* _Description of the task_: Lay out the data below as a Markdown table with the columns "Row" and "Text", starting at the line that contains "Task: Click the Show More button" and ending at the end of the data. Number the lines, skip blank lines, and leave the pictures out.

(Entries on finding words and elements)
---*---
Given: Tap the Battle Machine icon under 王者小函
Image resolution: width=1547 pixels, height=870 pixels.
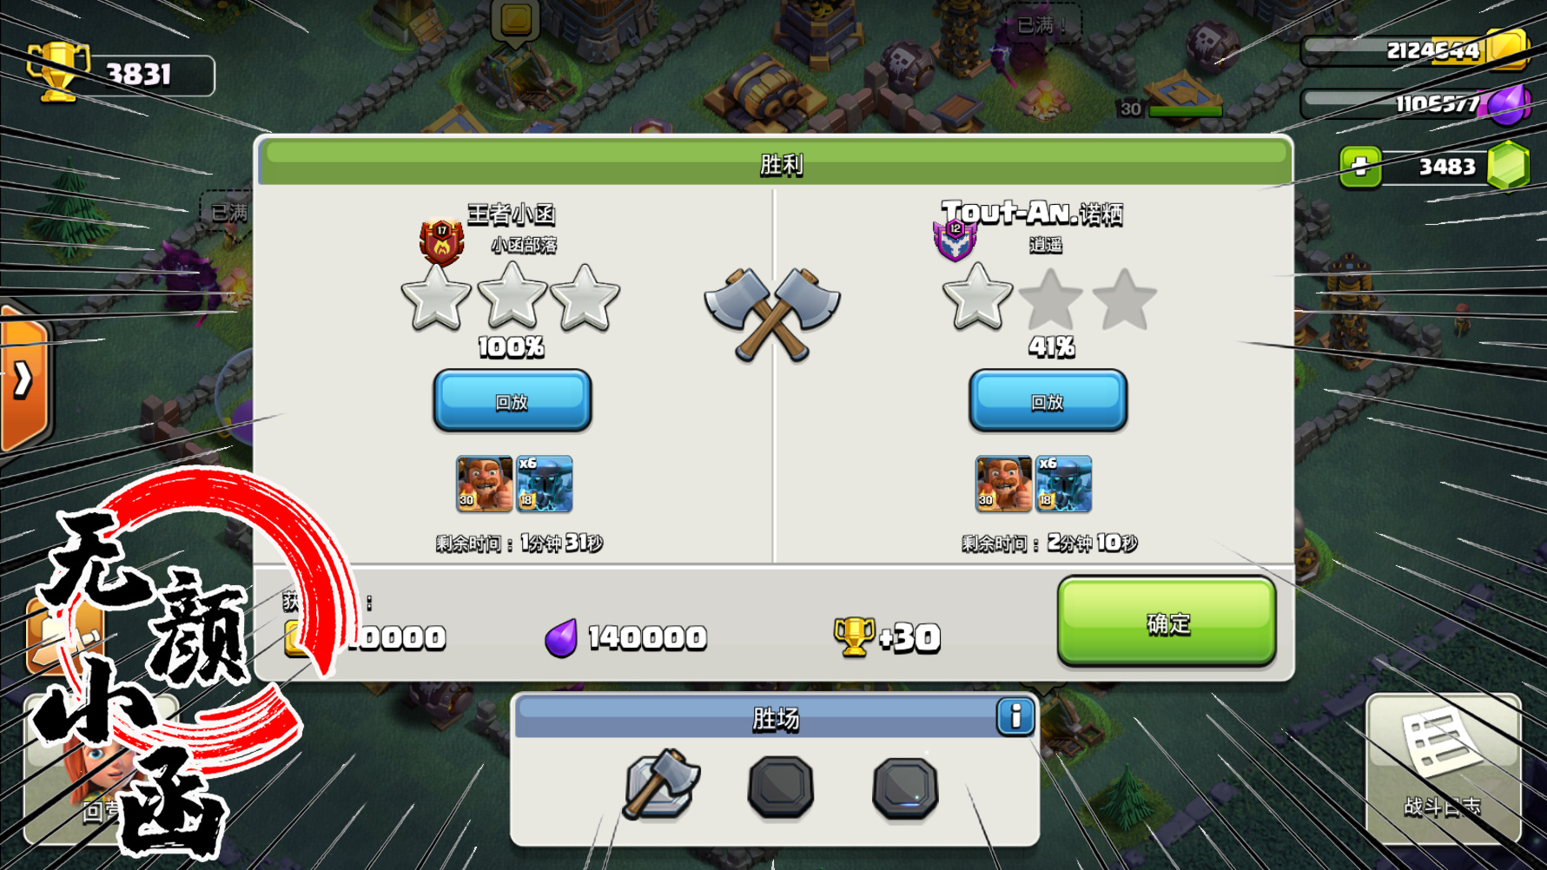Looking at the screenshot, I should point(484,484).
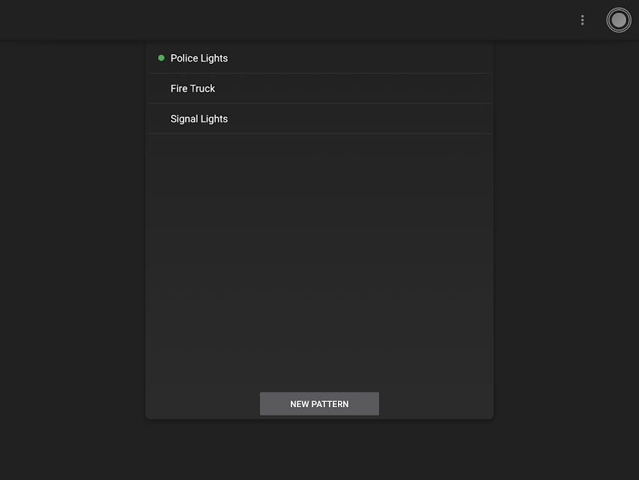The height and width of the screenshot is (480, 639).
Task: Click blank area below Signal Lights row
Action: tap(319, 261)

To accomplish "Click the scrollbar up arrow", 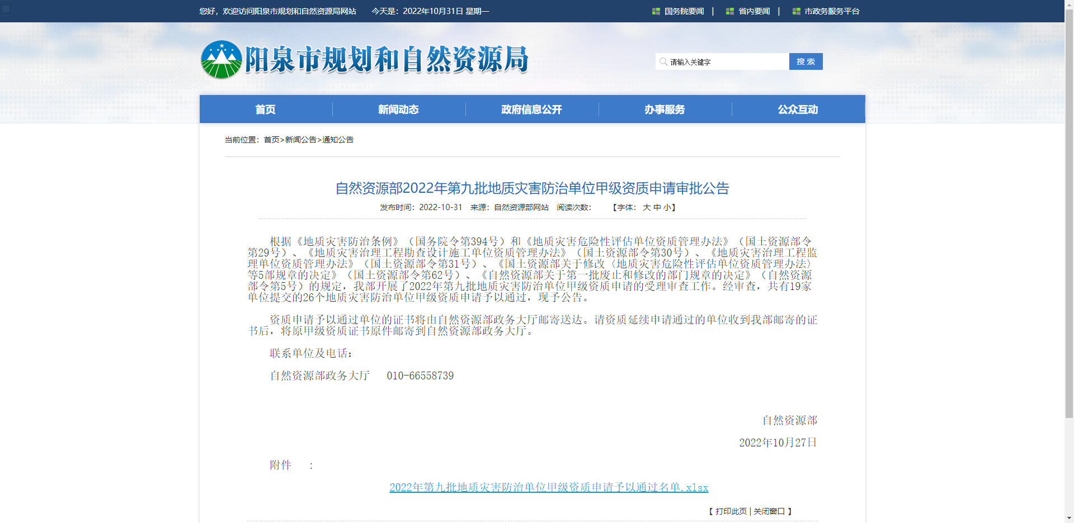I will (x=1069, y=4).
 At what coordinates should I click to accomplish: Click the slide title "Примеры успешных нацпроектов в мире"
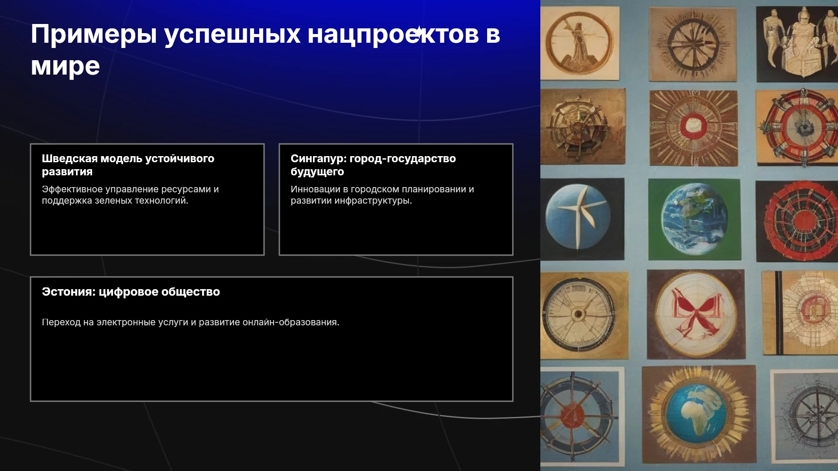point(265,50)
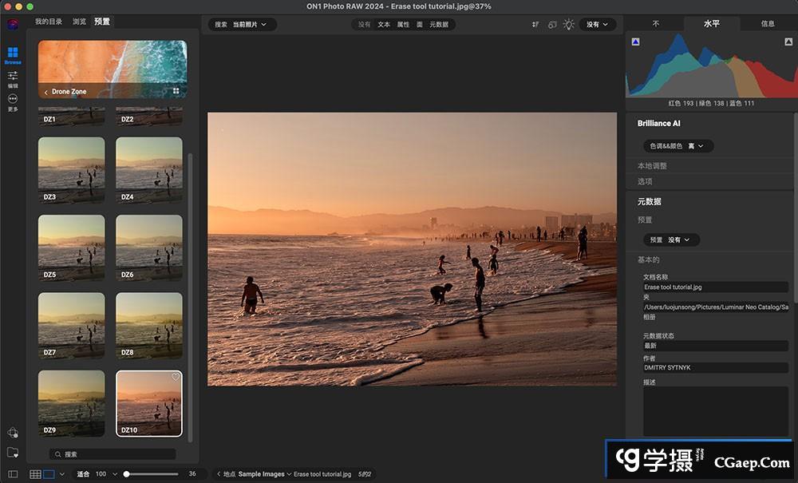Screen dimensions: 798x483
Task: Click the lightbulb preview icon in the toolbar
Action: point(571,24)
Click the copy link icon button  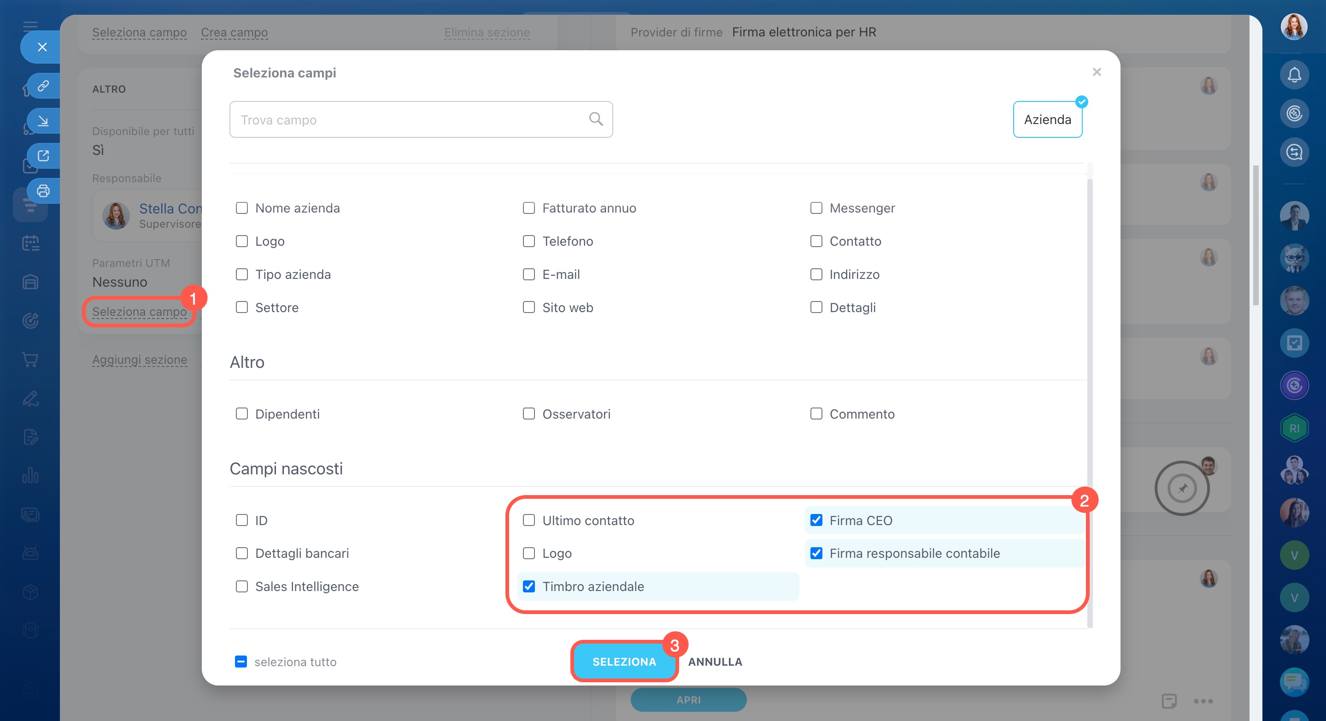click(x=43, y=85)
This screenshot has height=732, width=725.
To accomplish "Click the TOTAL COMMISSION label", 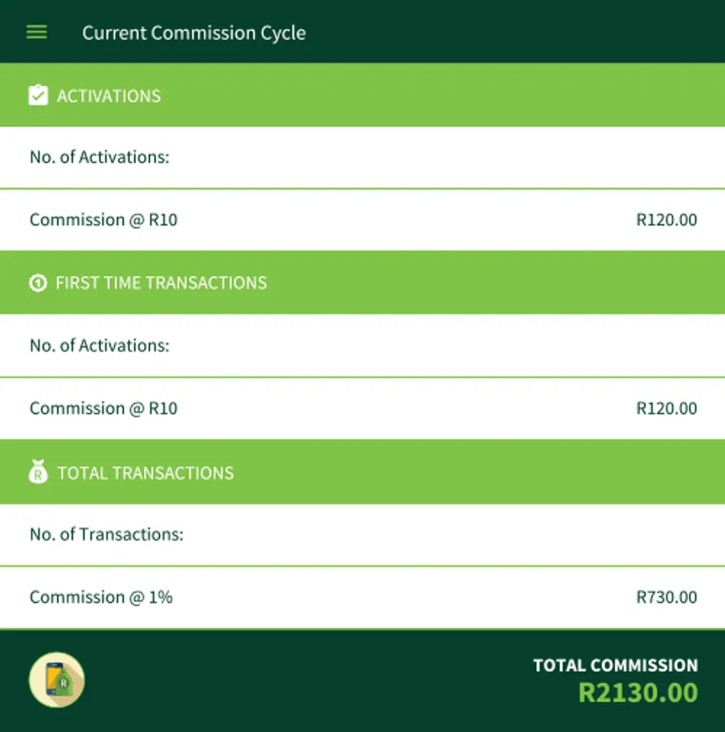I will 615,665.
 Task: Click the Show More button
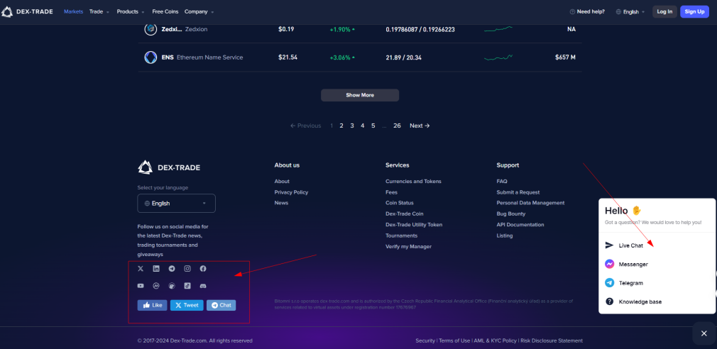point(360,95)
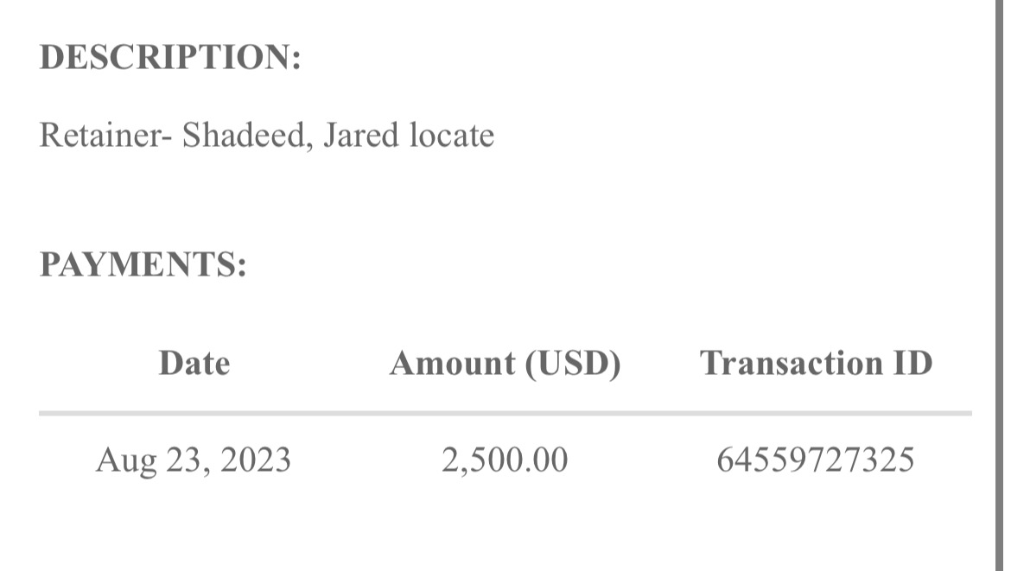Select the 2,500.00 payment amount
The width and height of the screenshot is (1011, 571).
(505, 460)
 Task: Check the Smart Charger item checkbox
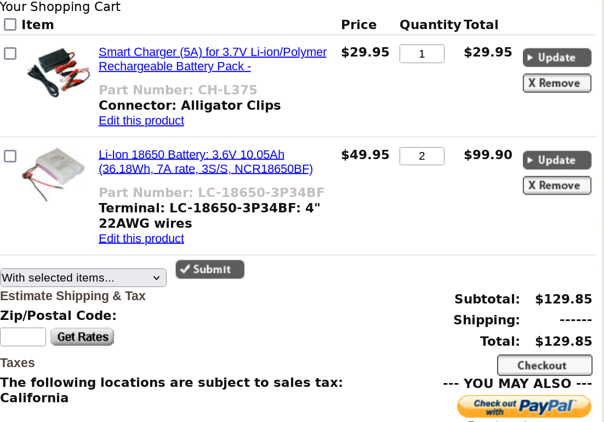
---*---
* _Response below_:
| Row | Text |
|---|---|
| 1 |  Task: Click the Show More button |
| 2 | point(360,95) |
| 3 | Select the 2,500.00 payment amount |
| 4 | The width and height of the screenshot is (1011, 571). |
| 5 | (505, 460) |
| 6 |  Task: Check the Smart Charger item checkbox |